[Available data]

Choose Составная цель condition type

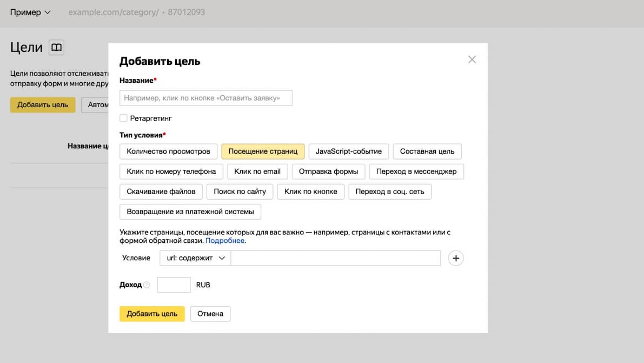[427, 151]
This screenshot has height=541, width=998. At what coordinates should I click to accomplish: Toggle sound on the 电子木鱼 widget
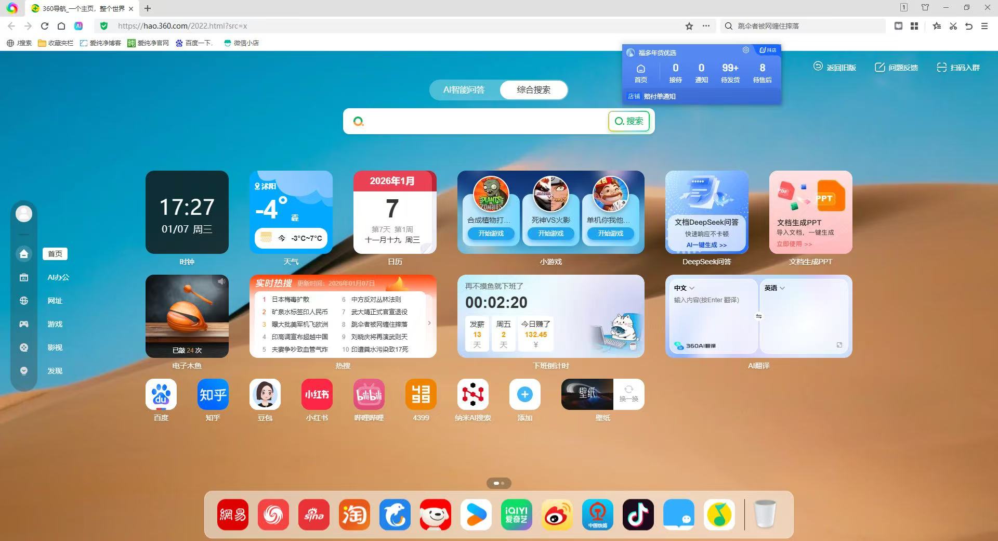point(221,281)
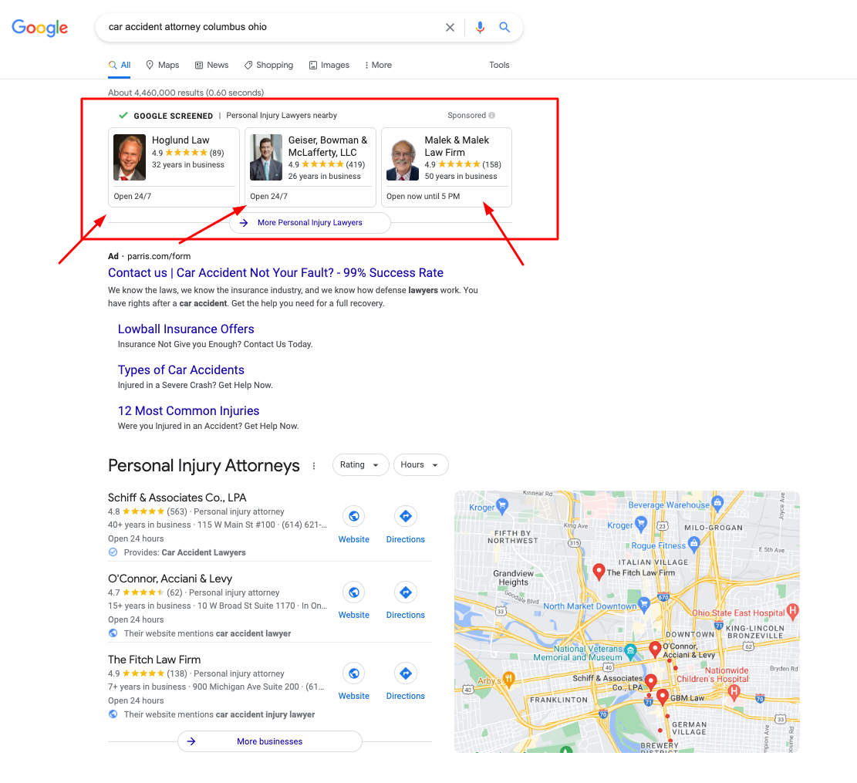Image resolution: width=857 pixels, height=783 pixels.
Task: Click the search magnifier icon
Action: pyautogui.click(x=504, y=26)
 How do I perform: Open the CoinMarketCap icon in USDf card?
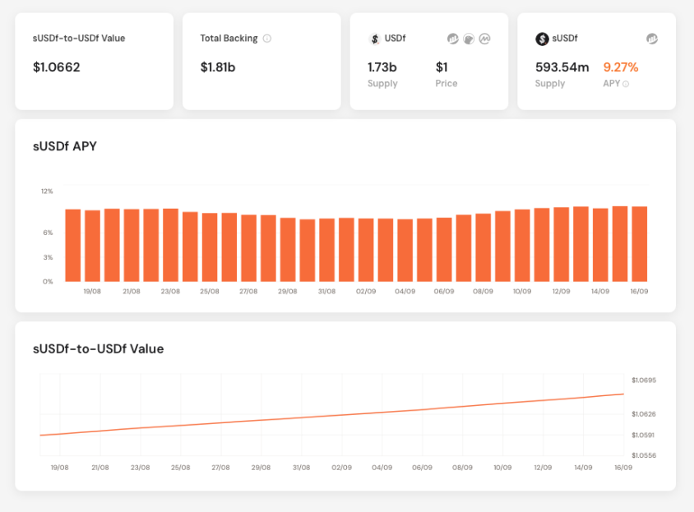[x=484, y=39]
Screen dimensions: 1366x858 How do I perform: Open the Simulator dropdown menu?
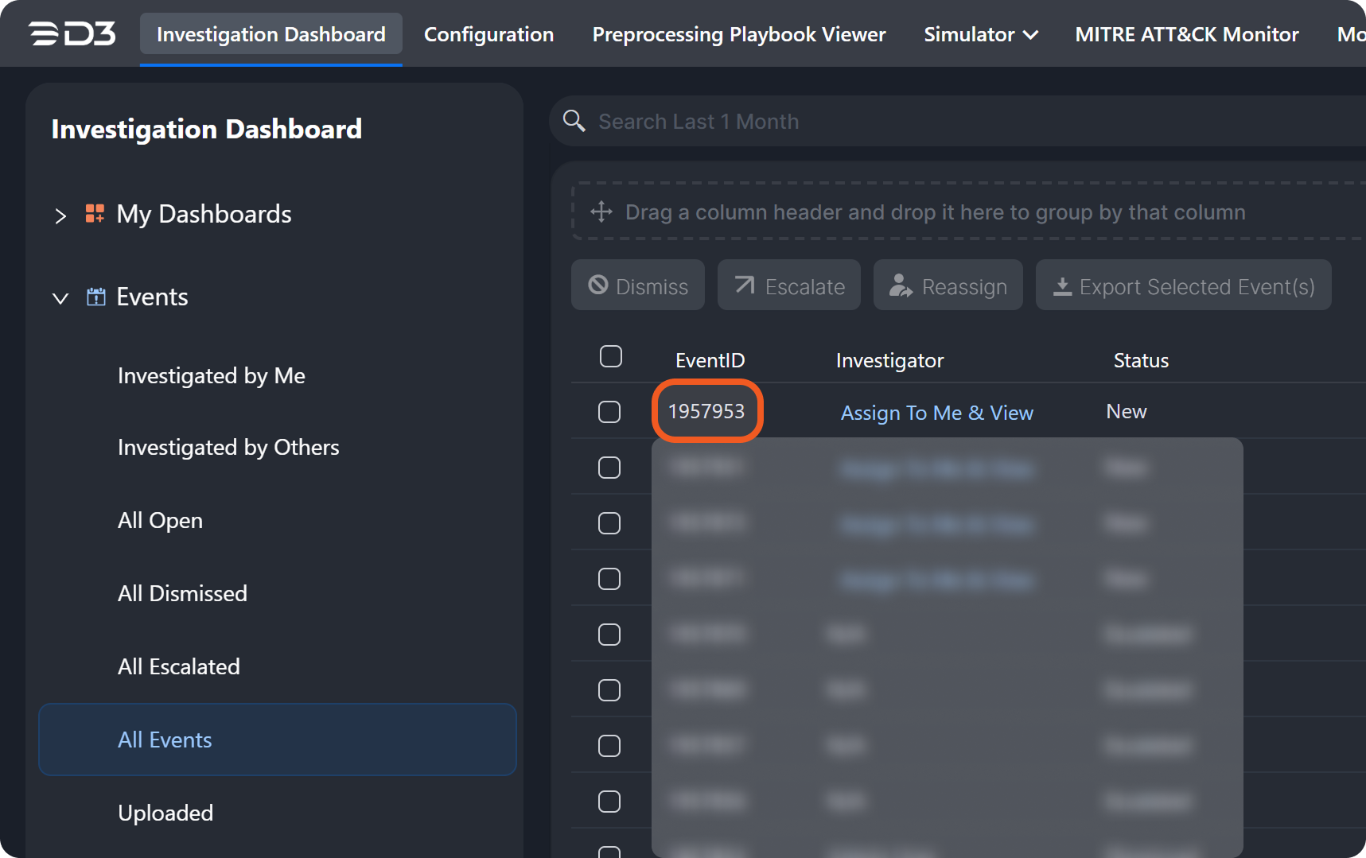[x=980, y=34]
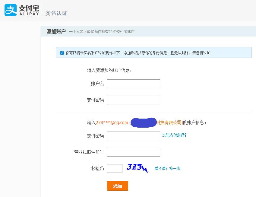Focus the 校验码 verification code field
Viewport: 256px width, 197px height.
[x=115, y=168]
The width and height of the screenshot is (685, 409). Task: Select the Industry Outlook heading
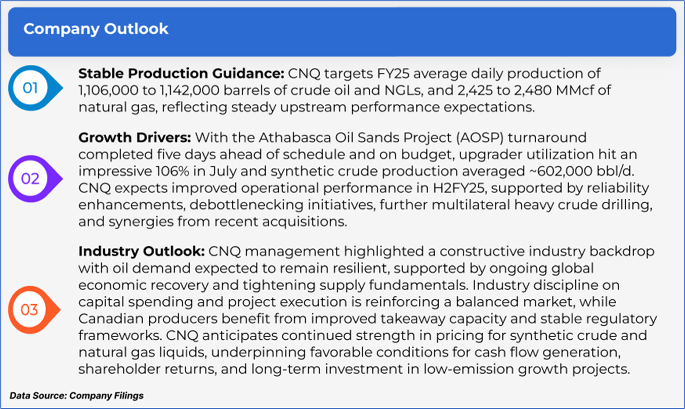click(141, 251)
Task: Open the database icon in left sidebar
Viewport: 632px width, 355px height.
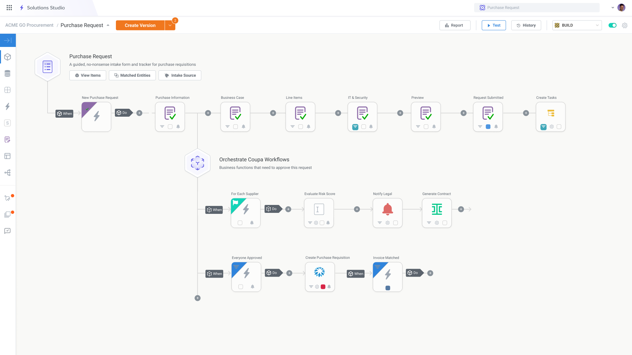Action: click(x=8, y=73)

[/Available data]

Assignment | Every record must be transcribed faithfully, with no picture carried over.

Output |
Choose Составная цель condition type

[427, 151]
This screenshot has height=541, width=998. At what coordinates should I click to accomplish: Toggle sound on the 电子木鱼 widget
point(221,281)
Image resolution: width=857 pixels, height=783 pixels.
Task: Click the search magnifier icon
Action: pyautogui.click(x=504, y=26)
 How do I perform: Open the CoinMarketCap icon in USDf card?
[x=484, y=39]
Screen dimensions: 1366x858 How do I perform: Open the Simulator dropdown menu?
[x=980, y=34]
Focus the 校验码 verification code field
Viewport: 256px width, 197px height.
[x=115, y=168]
The width and height of the screenshot is (685, 409). Task: Select the Industry Outlook heading
click(141, 251)
Task: Open the database icon in left sidebar
Viewport: 632px width, 355px height.
Action: click(x=8, y=73)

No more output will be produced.